Eine Rezension von Jörg Witta

Ungesunde Suche nach Talenten

Peter-Paul Zahl: Lauf um dein Leben
Verlag Neues Leben, Berlin 1996, 220 S.

Es ist der vierte Kriminalroman, den Zahl nunmehr vorgelegt hat, und er spielt wieder auf der Karibikinsel Jamaika. Im Mittelpunkt steht der liebenswerte und lebenslustige Privatdetektiv Aubrey Fraser, Ruffneck oder Ruffi von seinen Freunden gerufen, der die Frauen, den Sex und natürlich seinen Spliff, die Marihuanatüte, liebt und der auch nicht ganz astreinen Geschäften keineswegs abgeneigt ist, sofern sie einen ordentlichen Gewinn versprechen. In diesem Roman agiert er als Bodyguard, der so manches durchmachen muß.

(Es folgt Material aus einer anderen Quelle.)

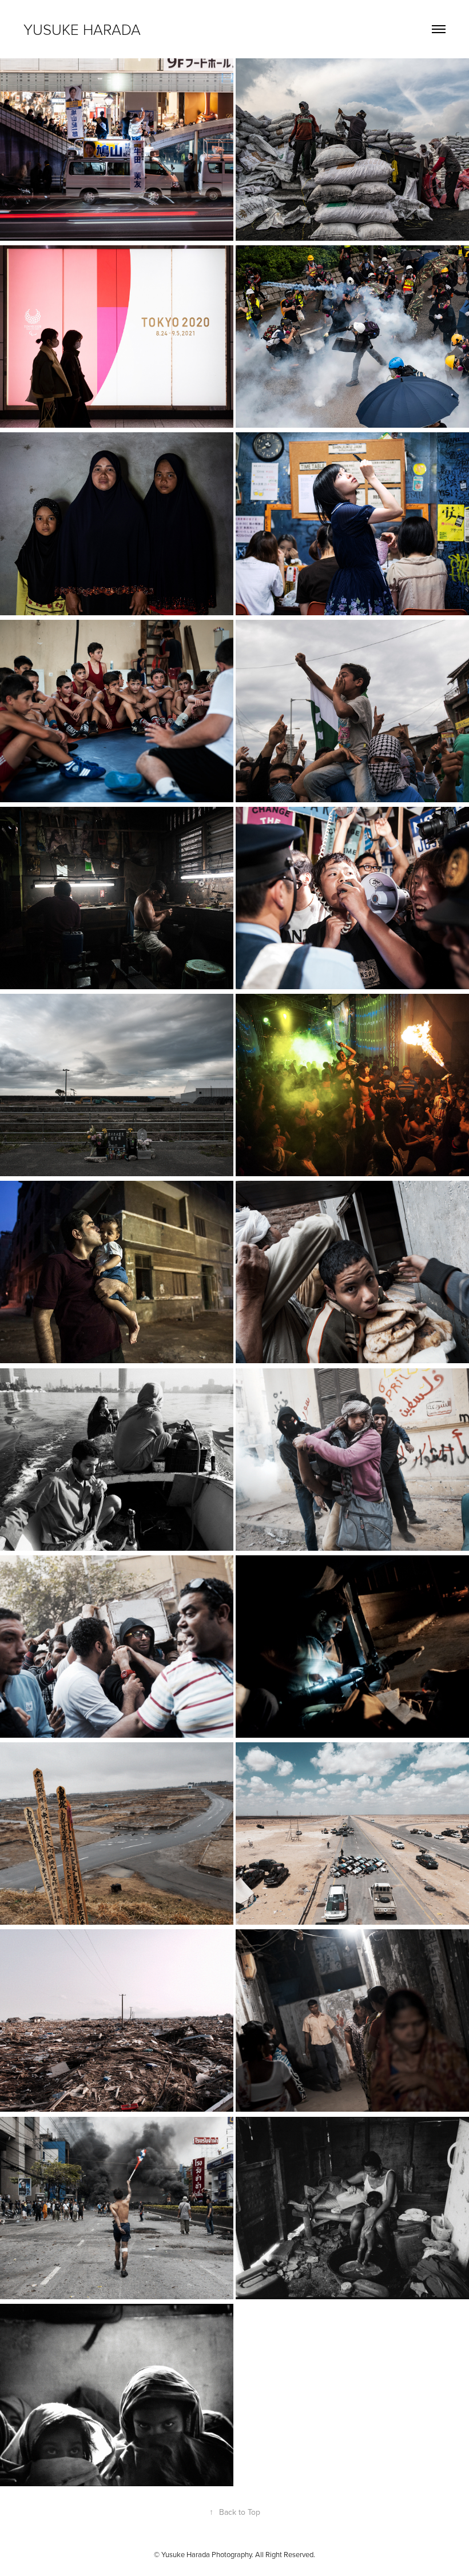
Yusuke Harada (82, 29)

Ein wohlhabender amerikanischer Geschäftsmann, Mr. Wagner, ist in Jamaika auf der Suche nach jungen Sporttalenten. Er sucht sie auf der Straße, in abgelegenen Wohngegenden, in Schulen und Sportstätten und bindet sie billig an sich. Er will ihnen, wie er sagt, „eine Chance geben, den Traum wahrzunehmen, mit Talent und ihrem Hobby Geld zu verdienen“. Und er handelt gewiß nicht aus Uneigennutz oder ausschließlichem sportlichem Interesse, denn er weiß sehr wohl, wenn diese jungen Jamaikaner einmal auf dem Siegerpodest stehen, dann fließt auch in seine Taschen ein erkleckliches Sümmchen. Ruffneck bezeichnet das wohl zu Recht als eine Form des modernen Sklavenhandels.

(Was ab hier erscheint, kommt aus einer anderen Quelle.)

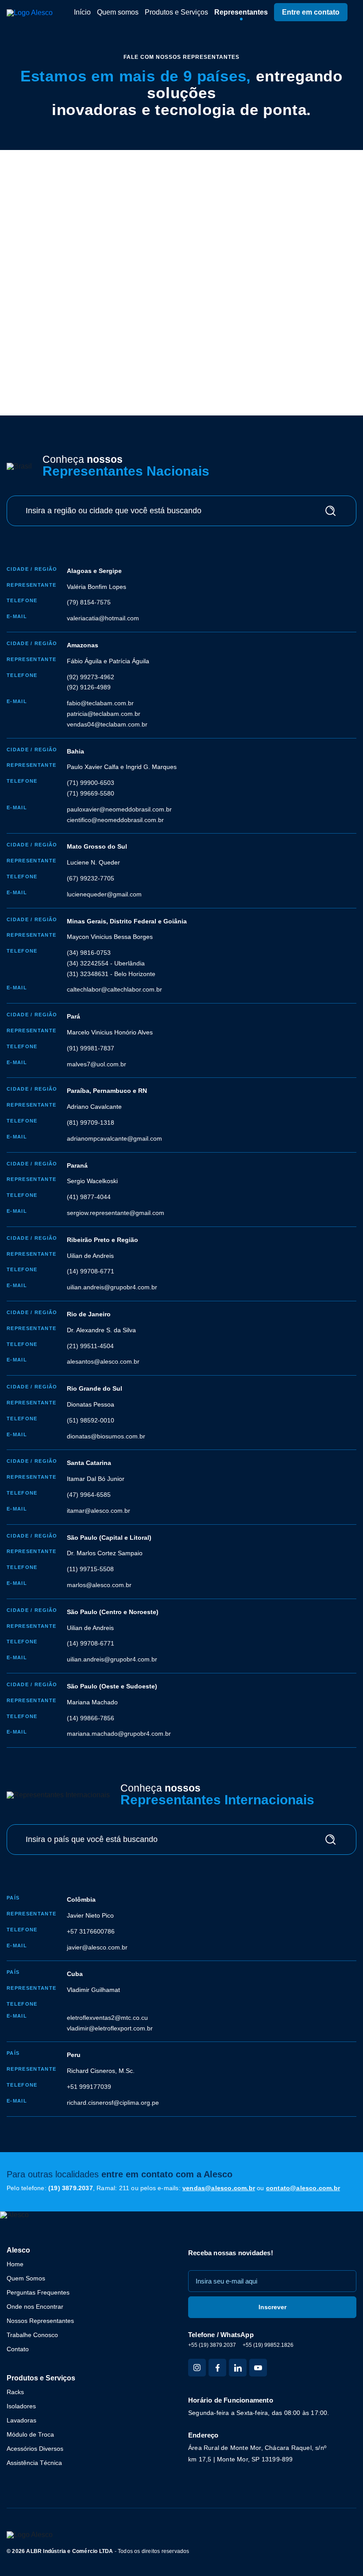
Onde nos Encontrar (35, 2306)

Doch der clevere Geschäftsmann fühlt sich bedroht. Das ist eigentlich etwas verwunderlich, denn seine Tätigkeit ist legal, und man könnte fast meinen, ausschließlich sportlich begründet. Er engagiert schließlich Fraser, der sich zunächst sträubt, aber angesichts des fürstlichen Honorars einwilligt, als Leibwächter, der ihn nunmehr auf seinen Reisen durch das Land begleitet.

Mr. Wagner teilt Fraser nicht mit, von wem er sich bedroht fühlt, und macht so dessen Tätigkeit unnötig schwer. Immerhin gibt er zu, daß nicht alles so ganz legal zugeht: „Die Branche, in der ich arbeite, hat manchmal wirklich verfluchte Ähnlichkeit mit dem Organisierten Verbrechen.“

Wagner wird schließlich mit einem Präzisionsgewehr erschossen und Fraser dabei ziemlich schwer verletzt. Die Frage ist nun, warum und von wem wurde Wagner erschossen, oder sollte Fraser gar ermordet werden, wie die Polizei nicht ausschließt?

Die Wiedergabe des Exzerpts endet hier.